Hoy he comido cerca de casa de mis padres y me paso a tomar la copa de pacharán con ellos. Les gusta tomar el pacharán como a mí, a pequeños sorbos, mientras hablamos de nuestras cosas.
La
vida familiar siempre la hemos hecho en la cocina y así sigue siendo. También
mantengo mi rutina al entrar en ella: me acerco al televisor, siempre
encendido, y apago el siempre presente programa de cotilleos. Es curioso el
nombre del que suele estar en la pantalla, Sálvame, porque salvado me siento en
cuanto lo apago.
Hoy
dejo un rato encendido el televisor: a ver si me entero de algún cotilleo,
pienso. Siempre he sido un poco cotilla, supongo que como todos. Me gusta ese
cotilleo de las cosas cotidianas por el que te enteras de algo totalmente
inofensivo. Que el vecino baja todos los días la basura por la tarde y
aprovecha para tomarse un vino en el bar. Que la pareja que está a tu lado en
el bar quiere (la mujer) y no quiere (el hombre) invitar a comer a los padres
(de la mujer).
Pero
miro la pantalla y no escucho cotilleos. Sólo oigo discusiones entre
comentaristas que acompañan sus palabras con gestos violentos y chulescos.
Tratan de interpretar algo que alguien hizo pero me resulta imposible adivinar
qué ni quién, debieron decirlo al principio del programa hará una hora.

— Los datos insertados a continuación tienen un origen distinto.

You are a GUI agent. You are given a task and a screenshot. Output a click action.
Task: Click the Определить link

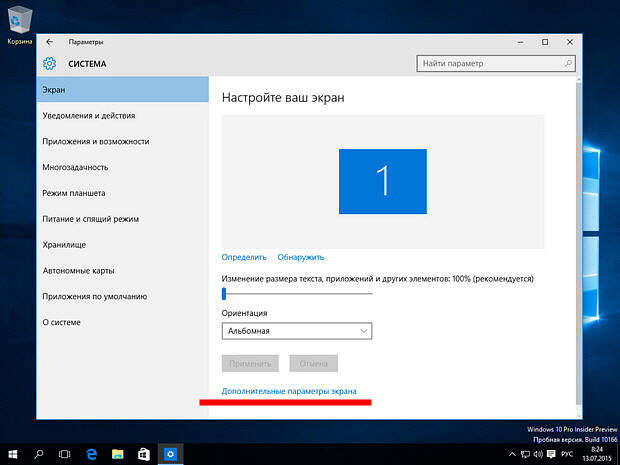coord(244,257)
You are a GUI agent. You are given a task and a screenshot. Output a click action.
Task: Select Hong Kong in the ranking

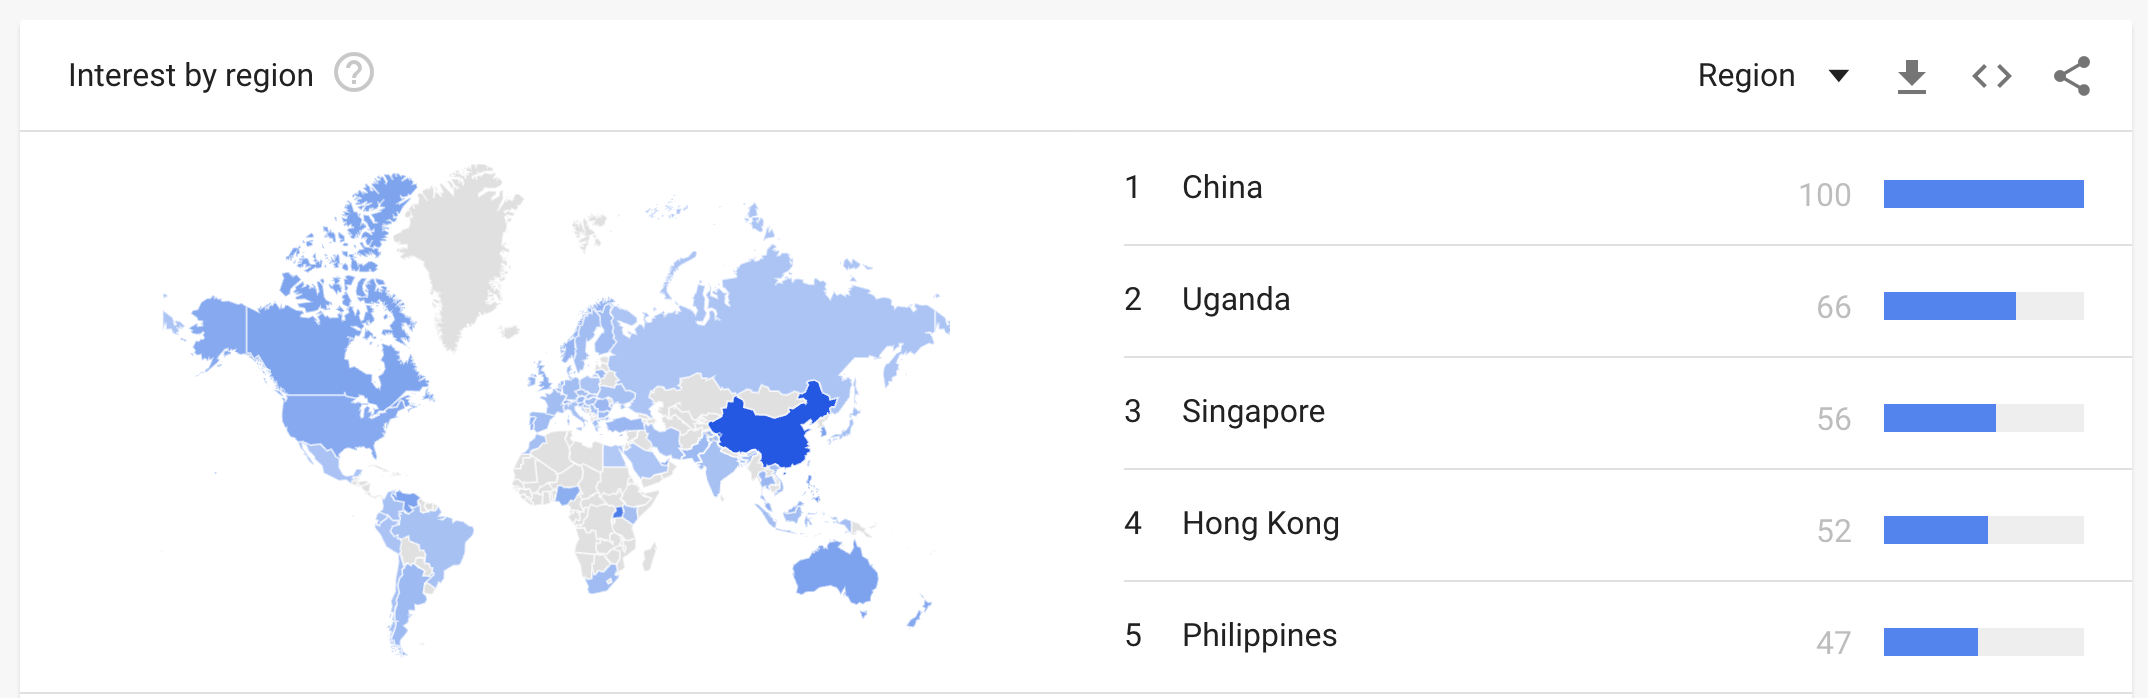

Y, al
parecer, no se ponen de acuerdo sobre qué interpretación es más mal
intencionada y rebuscada.
Mi
madre se da cuenta de que no hablo y hoy es ella quien apaga el televisor antes de sentarse en la mesa.
Mejor así, seguro que me cuenta alguna novedad de la familia o alguna cosilla
de los vecinos.
Siempre me ha parecido que es una pérdida de tiempo ver estos programas pero no les digo nada porque me doy cuenta de que también yo lo
pierdo cuando intento convencerles de que hay mejores formas de entretenerse. Por
eso, cuando termino la copa de pacharán y me levanto de la mesa, siempre sigo
la misma rutina: me despido de mis padres y vuelvo a encender el televisor
antes de salir.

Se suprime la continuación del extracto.